EXTRACTED TEXT:
========

Learning How To Grow, Spin & Share Flax Through Community Textile Practice


As a contemporary community textile artist based in Derbyshire, I was recently awarded an Arts Council England National Lottery Project Grant to support a new period of research and development exploring flax growing, hand spinning and weaving through a project titled Irregular Thread. Rooted in participation, sustainability and collective acts of making, the project is gradually exploring whether contemporary textile practice can also help nurture much needed civic pride and connection within post industrial communities.


At the centre of this research and development is a simple but increasingly important question:

Can slower, lower impact and more accessible textile processes still hold value within communities today?

This project is not only about learning to spin or weave, but also about researching materials, tools, and ways of making that might later support workshops, public activities, and wider participation within Amber Valley and beyond. At the heart of the project is a desire to bring the flax growing I have been developing within local front gardens full circle into woven outcomes, reconnecting people not only to material and process, but also to place, heritage and one another through collective acts of growing, making and learning together.

========

PROBLEMS TO SOLVE:
1 – Decide whether each statement agrees with the flax project text. Answer yes or no, and quote the text's deciding words. (a) The research is supported by an Arts Council England National Lottery Project Grant. (b) The flax has been grown in a shared community allotment. (c) The project is only about learning to spin or weave.
2 – In the flax project text, what is the project titled?

DATASET EXTRACT:
========

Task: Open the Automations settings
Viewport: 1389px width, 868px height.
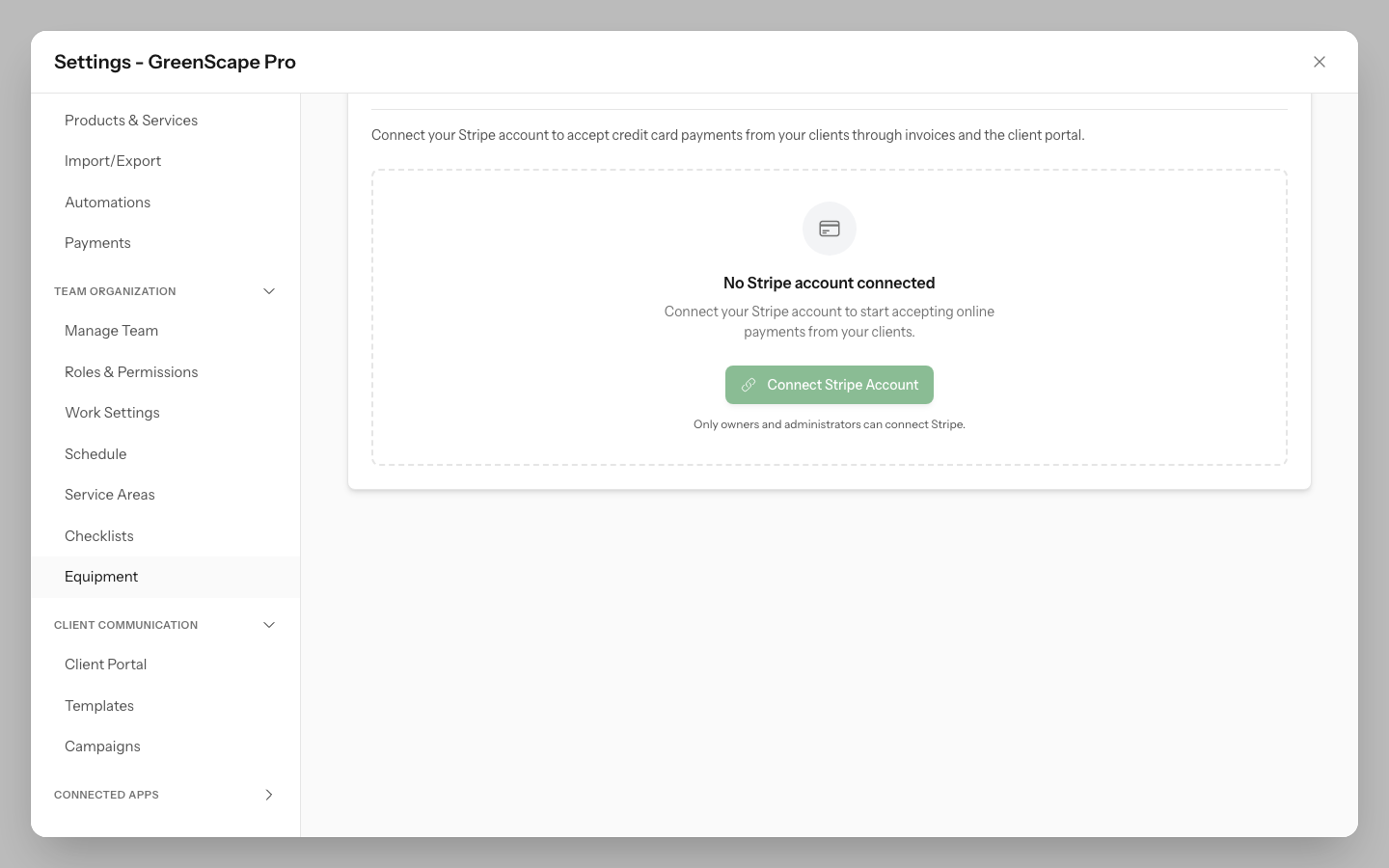Action: click(107, 203)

========

ANSWERS PROVIDED:
1 –
(a) Yes: "I was recently awarded an Arts Council England National Lottery Project Grant"
(b) No: "the flax growing I have been developing within local front gardens"
(c) No: "This project is not only about learning to spin or weave"

2 – Irregular Thread